→ Activity: Only the lines from the one containing "[Follow us on Twitter] (54, 2397)" to the end of the records should be given again, word for word and in full.

→ Input for this task:
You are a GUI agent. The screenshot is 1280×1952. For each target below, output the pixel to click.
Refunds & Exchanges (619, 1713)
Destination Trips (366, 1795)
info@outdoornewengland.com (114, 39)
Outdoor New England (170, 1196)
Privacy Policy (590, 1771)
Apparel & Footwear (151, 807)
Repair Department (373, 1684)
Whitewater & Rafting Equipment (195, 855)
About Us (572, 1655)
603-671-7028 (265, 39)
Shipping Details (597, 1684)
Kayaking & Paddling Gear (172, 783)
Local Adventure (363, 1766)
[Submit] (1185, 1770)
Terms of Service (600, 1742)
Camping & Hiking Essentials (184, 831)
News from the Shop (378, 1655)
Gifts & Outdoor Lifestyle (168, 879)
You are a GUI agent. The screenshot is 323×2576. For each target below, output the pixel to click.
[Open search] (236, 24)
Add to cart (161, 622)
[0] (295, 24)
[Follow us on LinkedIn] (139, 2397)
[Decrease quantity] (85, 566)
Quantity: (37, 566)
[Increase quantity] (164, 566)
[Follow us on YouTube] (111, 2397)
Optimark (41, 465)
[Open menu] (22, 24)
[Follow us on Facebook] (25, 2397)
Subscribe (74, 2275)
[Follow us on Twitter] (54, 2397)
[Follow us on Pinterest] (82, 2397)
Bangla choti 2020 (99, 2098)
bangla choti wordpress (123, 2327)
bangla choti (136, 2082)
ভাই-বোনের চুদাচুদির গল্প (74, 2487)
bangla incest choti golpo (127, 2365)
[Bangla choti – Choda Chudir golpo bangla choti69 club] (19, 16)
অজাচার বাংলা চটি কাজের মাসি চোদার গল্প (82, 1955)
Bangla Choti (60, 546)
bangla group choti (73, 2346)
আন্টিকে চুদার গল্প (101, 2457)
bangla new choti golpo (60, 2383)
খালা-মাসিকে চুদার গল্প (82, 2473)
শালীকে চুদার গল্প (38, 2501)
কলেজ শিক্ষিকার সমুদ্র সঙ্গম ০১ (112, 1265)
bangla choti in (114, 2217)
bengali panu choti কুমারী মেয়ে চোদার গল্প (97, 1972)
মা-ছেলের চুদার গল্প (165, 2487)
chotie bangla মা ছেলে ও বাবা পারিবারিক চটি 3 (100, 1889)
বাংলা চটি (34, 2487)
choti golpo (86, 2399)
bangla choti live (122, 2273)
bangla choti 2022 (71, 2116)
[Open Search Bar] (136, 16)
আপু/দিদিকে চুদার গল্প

→ Output of the task:
[Follow us on Twitter] (54, 2397)
[Follow us on Pinterest] (82, 2397)
Bangla choti 2020 (99, 2098)
bangla choti wordpress (123, 2327)
bangla choti (136, 2082)
ভাই-বোনের চুদাচুদির গল্প (74, 2487)
bangla incest choti golpo (127, 2365)
[Bangla choti – Choda Chudir golpo bangla choti69 club] (19, 16)
অজাচার বাংলা চটি কাজের মাসি চোদার গল্প (82, 1955)
Bangla Choti (60, 546)
bangla group choti (73, 2346)
আন্টিকে চুদার গল্প (101, 2457)
bangla new choti golpo (60, 2383)
খালা-মাসিকে চুদার গল্প (82, 2473)
শালীকে চুদার গল্প (38, 2501)
কলেজ শিক্ষিকার সমুদ্র সঙ্গম ০১ (112, 1265)
bangla choti in (114, 2217)
bengali panu choti কুমারী মেয়ে চোদার গল্প (97, 1972)
মা-ছেলের চুদার গল্প (165, 2487)
chotie bangla মা ছেলে ও বাবা পারিবারিক চটি 3 (100, 1889)
বাংলা চটি (34, 2487)
choti golpo (86, 2399)
bangla choti live (122, 2273)
bangla choti 2022 (71, 2116)
[Open Search Bar] (136, 16)
আপু/দিদিকে চুদার গল্প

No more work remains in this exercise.